Simultaneamente meritório de palmas e de urros de injustiça é o sistema de combate. De início temos apenas um pequeno bote baleeiro onde escolhemos três elementos da tripulação para formar a nossa party. É fácil perceber as forças e fraquezas de cada uma das classes, nossas e da tripulação. As arpoadores conseguem atacar os inimigos, os cientistas são os healers, os navegadores têm as acções de imunidade e defesa e os artífices conseguem fazer-nos re-rolar o nosso turno. Cada personagem tem um dado de acção, sendo que dependendo do quão evoluído ele é, maior o número de faces do dado com acções dispõe, para além de em casos de multi-classe, como o do nosso capitão, podemos escolher dados diferentes para cada turno. O problema é que se os inimigos (que surgem sempre num número máximo de 3) têm uma acção por cada turno, no nosso caso temos uma acção por cada bote, ou seja, se todos na nossa party rolarem uma face do dado com acção, temos de optar apenas 1 para exercer.

Isto dificulta bastante o jogo até conseguirmos barcos maiores que permitam 2 e 3 botes, permitindo-nos ter duas ou três acções por turno respectivamente. Não chega a dificuldade de conseguirmos que nos saia alguma acção nos dados individuais de cada personagem, e para além disso só podemos escolher uma das hipóteses. Para a quantidade de mortes de personagens (e até de game overs com a morte do nosso capitão) achei que o jogo roçava o injusto, mas assim que aumentei o número de botes todo o desafio normalizou. E em alguns aspectos até facilitou, visto que evoluí tanto até mudar de navio que quando o fiz já a dificuldade era simples.

Os inimigos têm acções num sistema de tokens que veríamos num jogo de tabuleiro. Com cores distintas, cada adversário coloca o seu token virado para baixo ou sobre si, ou à frente de um dos nossos personagens, mas com. Visto que não sabemos quem é que o adversário vai atacar ou como, defender ou ripostar é mais difícil. Paralelamente a isto o próprio tabuleiro tem condições associadas aos turnos e às marés/clima, e que influenciam a jogada, seja com efeitos atribuídos aleatoriamente, seja com bónus ou debuffs aos nossos ataques.

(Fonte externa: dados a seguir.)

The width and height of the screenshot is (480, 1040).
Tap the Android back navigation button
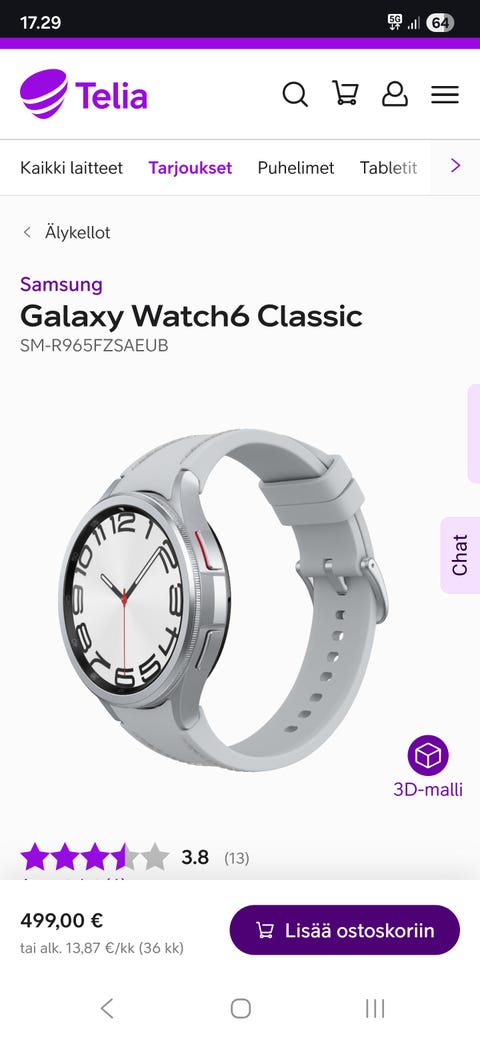(107, 1008)
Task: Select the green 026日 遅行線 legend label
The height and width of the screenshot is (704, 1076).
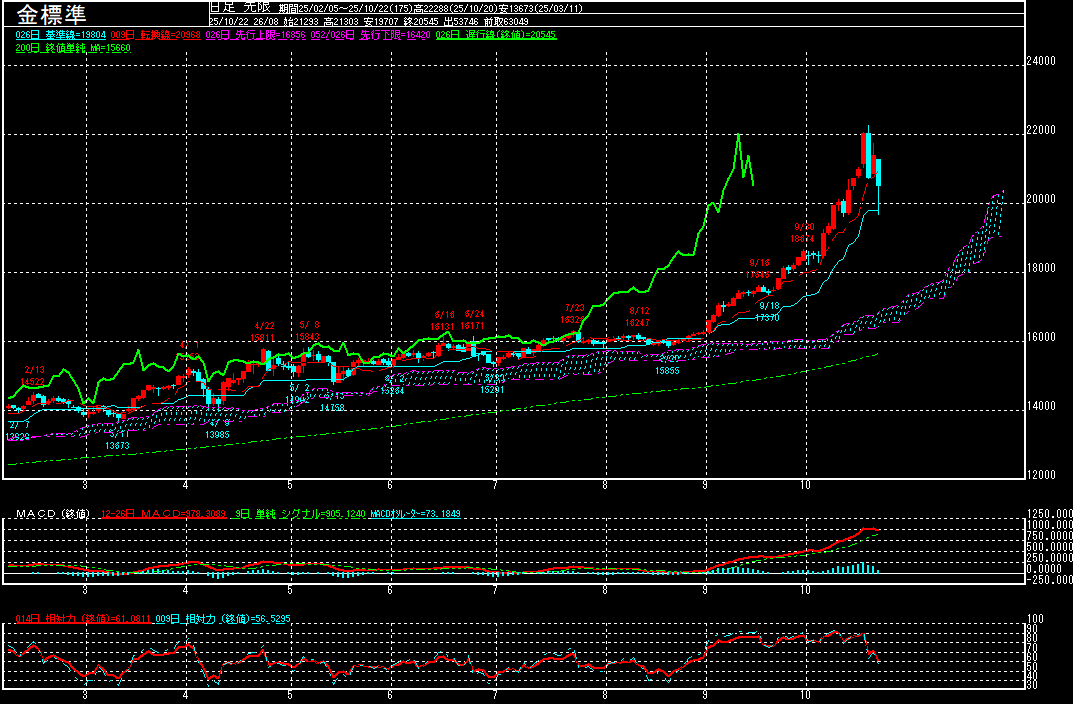Action: click(496, 35)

Não sei se Nantucket algum dia terá pretensões para se adaptar a uma presença física em jogo de tabuleiro, mas o que sei é que esta foi a maior surpresa deste início de ano. Um brilhante jogo de estratégia com elementos de RPG passado num ambiente diferente, com um setting a circundar a caça à baleia e com interligações a Moby Dick. Depois de o terminamos percebemos que tem limitações mecânicas que só podem ser justificadas pela dimensão do Picaresque Studio que o criou. Mas não deixa de ser sólido, desafiante e coeso não só com a temática, para além de ser um magnífico jogo de estratégia. Um dos meus jogos favoritos do ano até agora, que sabe brilhar com mérito próprio, e que merecia ser muito mais conhecido do que é.